Well, that was my Lifehack #1. Stay tuned for Lifehack #2...


Next up, the Zipster guide

I have received a few requests for more information regarding my Zipster (the Hipster clone), the cards I created for it and how I use it. Stay tuned for a usage report and a better do-it-yourself guide within a week. I will share what I learned during the last month, and also my current set-up to handle my daily tasks. Stay tuned.

PDA vs Paper

There is a thread on 43 Folders Google group discussing why people prefer using digital (PDA) vs. paper. My take on this is; use both.
Nothing beats paper and pen when you need to write things down quickly. You can just as easily sketch a diagram or draw a map. The PDA on the other hand is perfect for carrying large amounts of data. You can swiftly sort, search and display databases like an addressbook or a calender, read e-books or listen to podcasts.
Currently I use paper and pen (i.e. my Zipster) for handling my @action lists, and the PDA (Palm T3) for calendar, addressbook, reading webpages offline (using RepliGo) and so on.
See also my earlier blog regarding notebook vs PDA usability.


What tools do I have to work on my Next Action?

Mark Taw talks about the @context lists that is the basis of Dave Allens GTD system, and the risk of having to many lists.
I, as many other, more or less copied the contexts that Dave Allen suggested. It took me about two weeks to realize that I had to many lists. For instance it didn't make sense to have three different lists (phone, computer, office) at work.
What I did was sit down and make a list of the different situations I find myself during a day. Places and situations were I could actually work on Next Actions.
The result were revealing, and I have now three lists, Home, Work and Shopping.

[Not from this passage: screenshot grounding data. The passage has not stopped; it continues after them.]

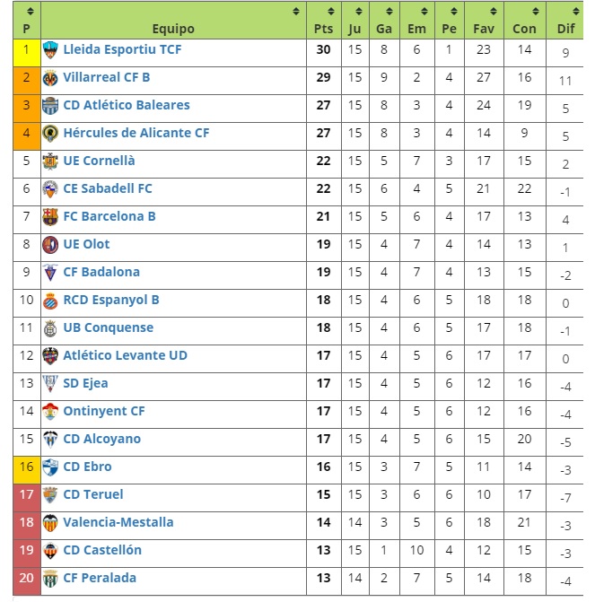Viewport: 595px width, 602px height.
Task: Click the CF Peralada crest icon
Action: (x=50, y=579)
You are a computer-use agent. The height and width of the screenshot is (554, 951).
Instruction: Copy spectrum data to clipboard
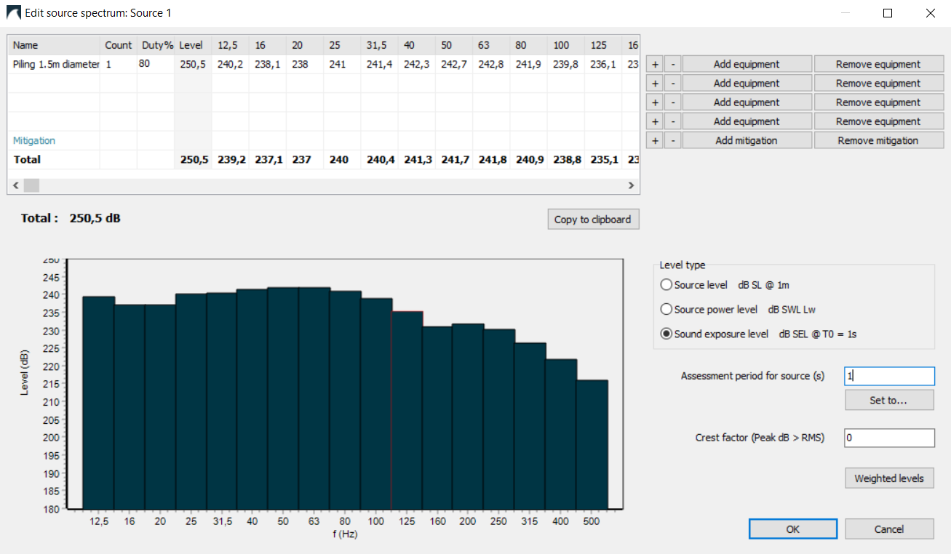click(592, 220)
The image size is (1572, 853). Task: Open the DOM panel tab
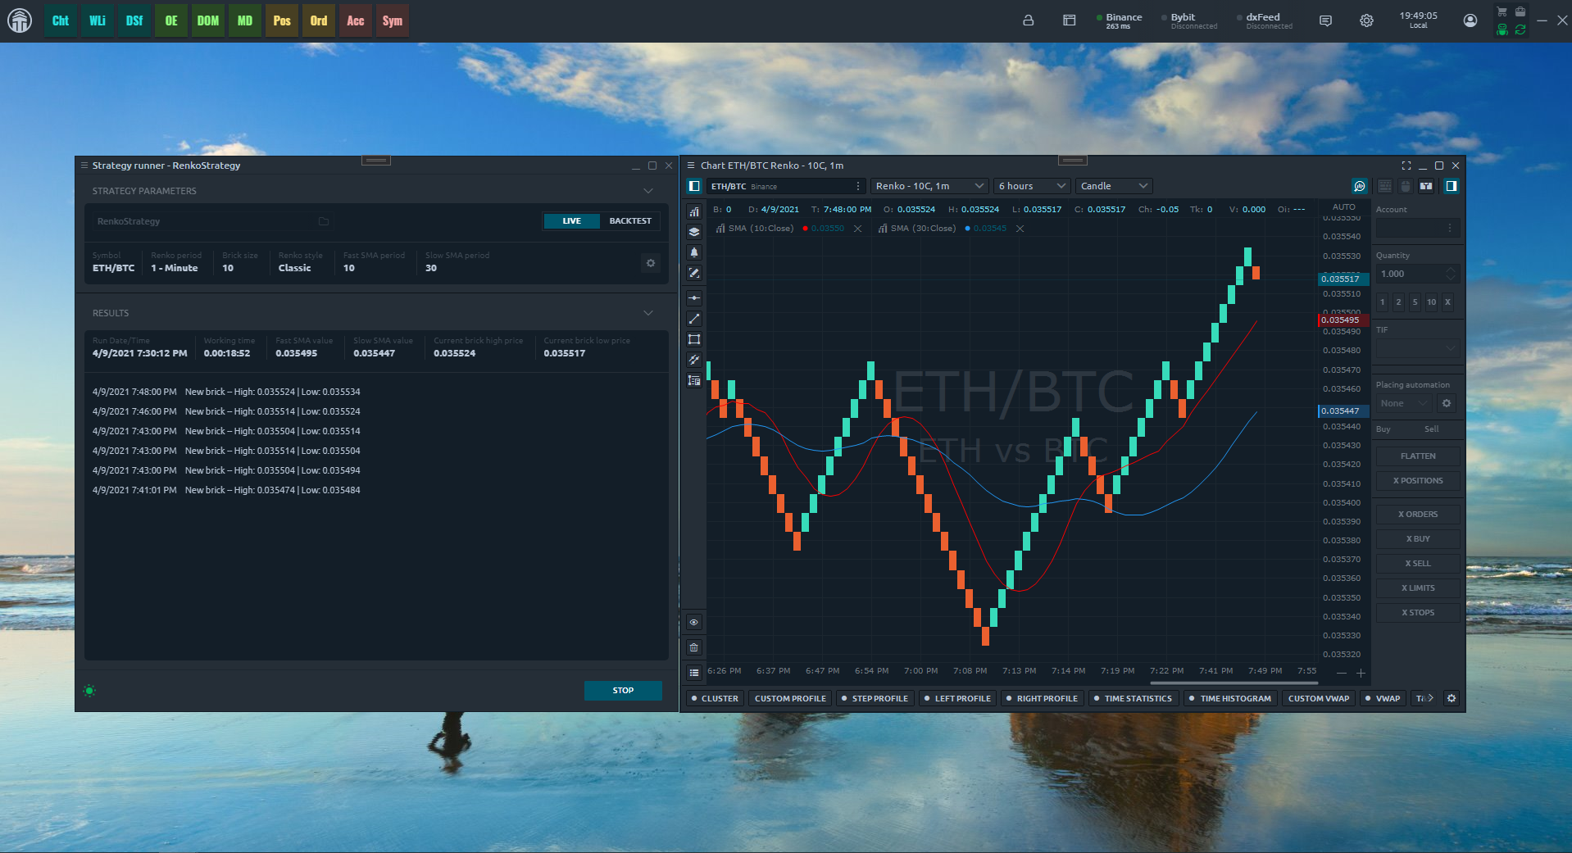[208, 20]
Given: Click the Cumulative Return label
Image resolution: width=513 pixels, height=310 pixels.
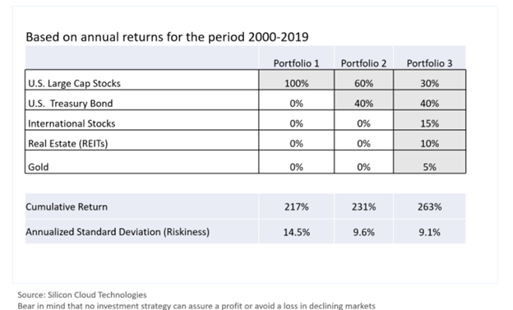Looking at the screenshot, I should (67, 207).
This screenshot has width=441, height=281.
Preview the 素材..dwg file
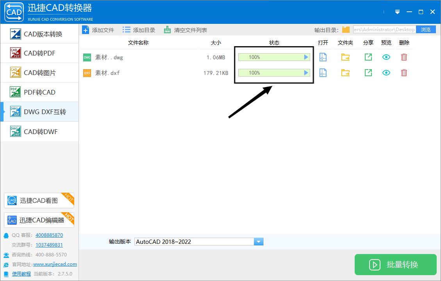tap(386, 57)
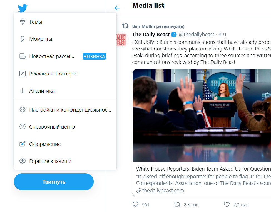Click the Темы topics icon
The image size is (271, 212).
click(23, 22)

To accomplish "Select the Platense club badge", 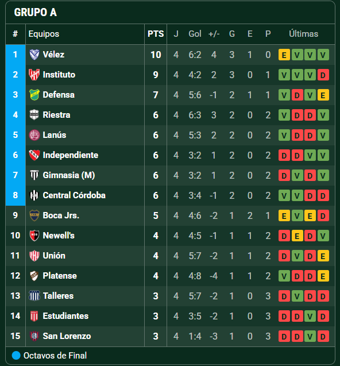I will (x=34, y=276).
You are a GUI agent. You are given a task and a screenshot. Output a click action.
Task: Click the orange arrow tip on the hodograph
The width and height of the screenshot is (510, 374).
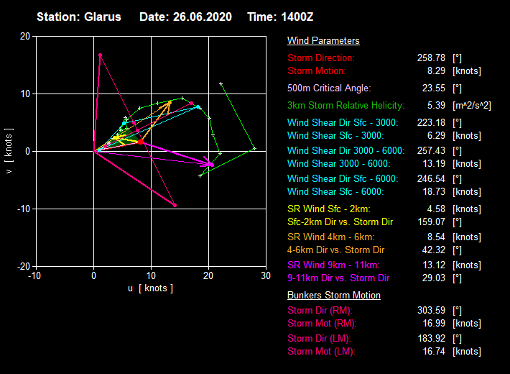[170, 102]
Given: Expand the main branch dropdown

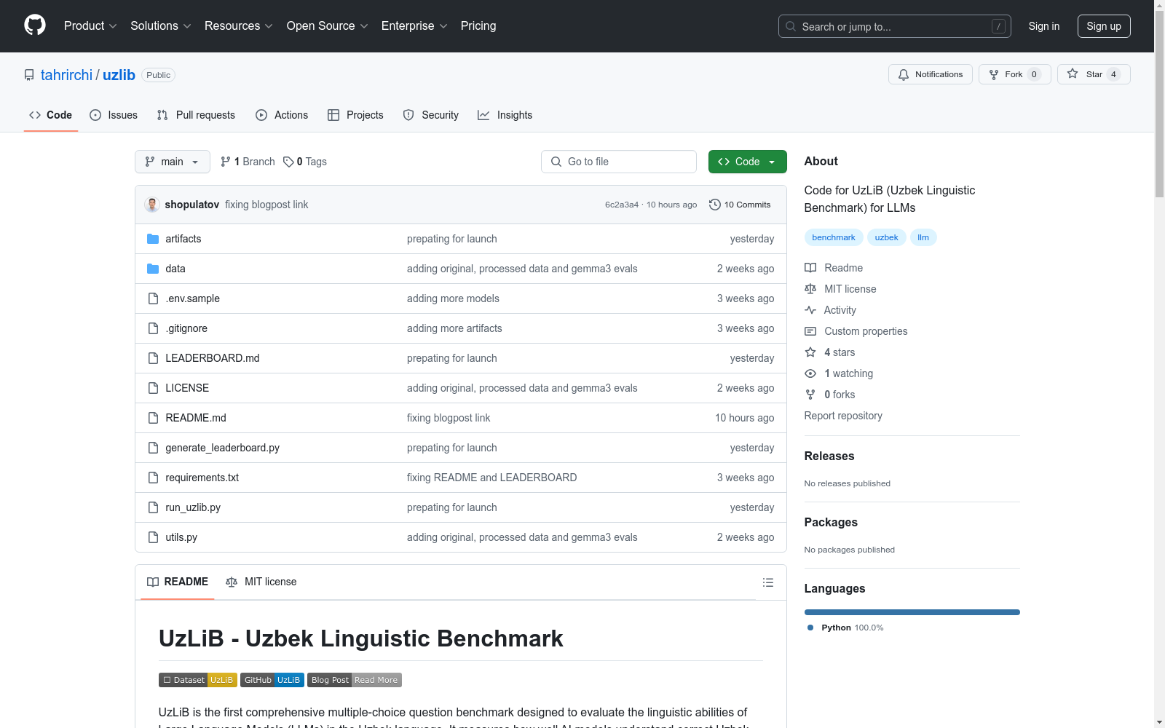Looking at the screenshot, I should [172, 162].
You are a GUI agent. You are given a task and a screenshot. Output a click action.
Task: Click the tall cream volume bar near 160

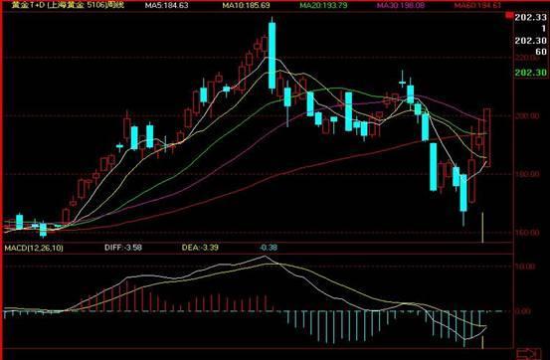[x=482, y=228]
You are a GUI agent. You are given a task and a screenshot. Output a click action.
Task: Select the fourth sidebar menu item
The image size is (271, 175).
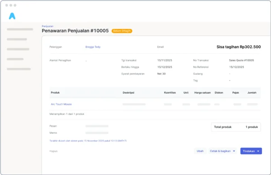tap(15, 59)
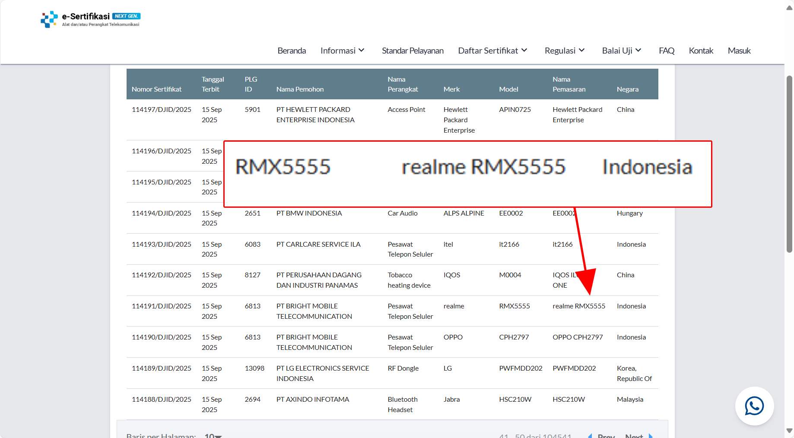Click the vertical scrollbar thumb

(x=789, y=164)
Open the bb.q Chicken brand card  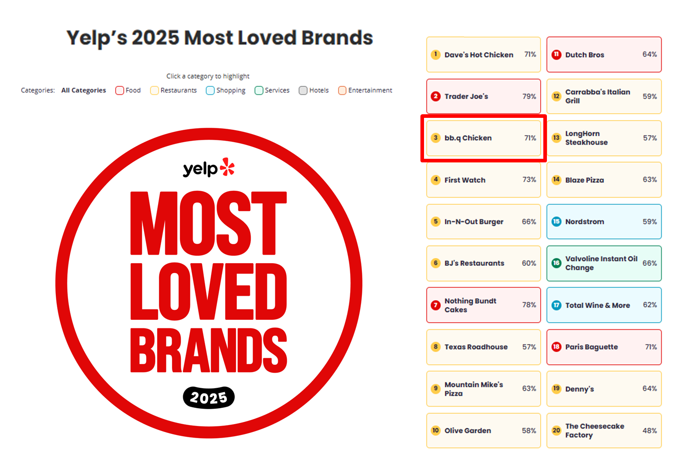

However, I did one other thing that was very helpful. For every situation (home, office, bus etc) I made a lists of the tools I had at hand (computer, laptop, phone etc). This made me realize that I shouldn't make my Palm PDA the hub of my GTD system as I had planned, but my laptop (this was before I invented the Zipster). I encourage anyone that intends to start Getting Things Done and is wondering if they should use a hipster, wiki, notepad, PDA, laptop, Outlook, Gmail and what not to handle their context lists, to make an inventory of what tools they actually have at hand.

What context do I put my Next Actions in? :: MarkTAW.com


Back @ home, I find MAKE magazine

Things have been silent here since I have visited Belgium for a couple of days. Not much to say about that, it was work and we got it done. However, we had a rental car that we would drive from the airport to the office in Braine L'Allude. Strangely enough, the car rental couldn't provide us with a map, and no map was found in the car! So when you rent a Keddy, make sure you bring your own map. This had us going one and a half lap around Brussels before we found our destination...

Anyway, back at home I found that I received the premier issue of MAKE magazine from O'Reilly. It is a DIY magazine for nerds, geeks and tweekers. Everything from how to make aerial photography from a kite to blogging. I love it and recommend it warmly to everyone. Heck, it even has a Life Hacks column by Merlin Mann (43Folders) and Danny O'Brien(Lifehacks.com).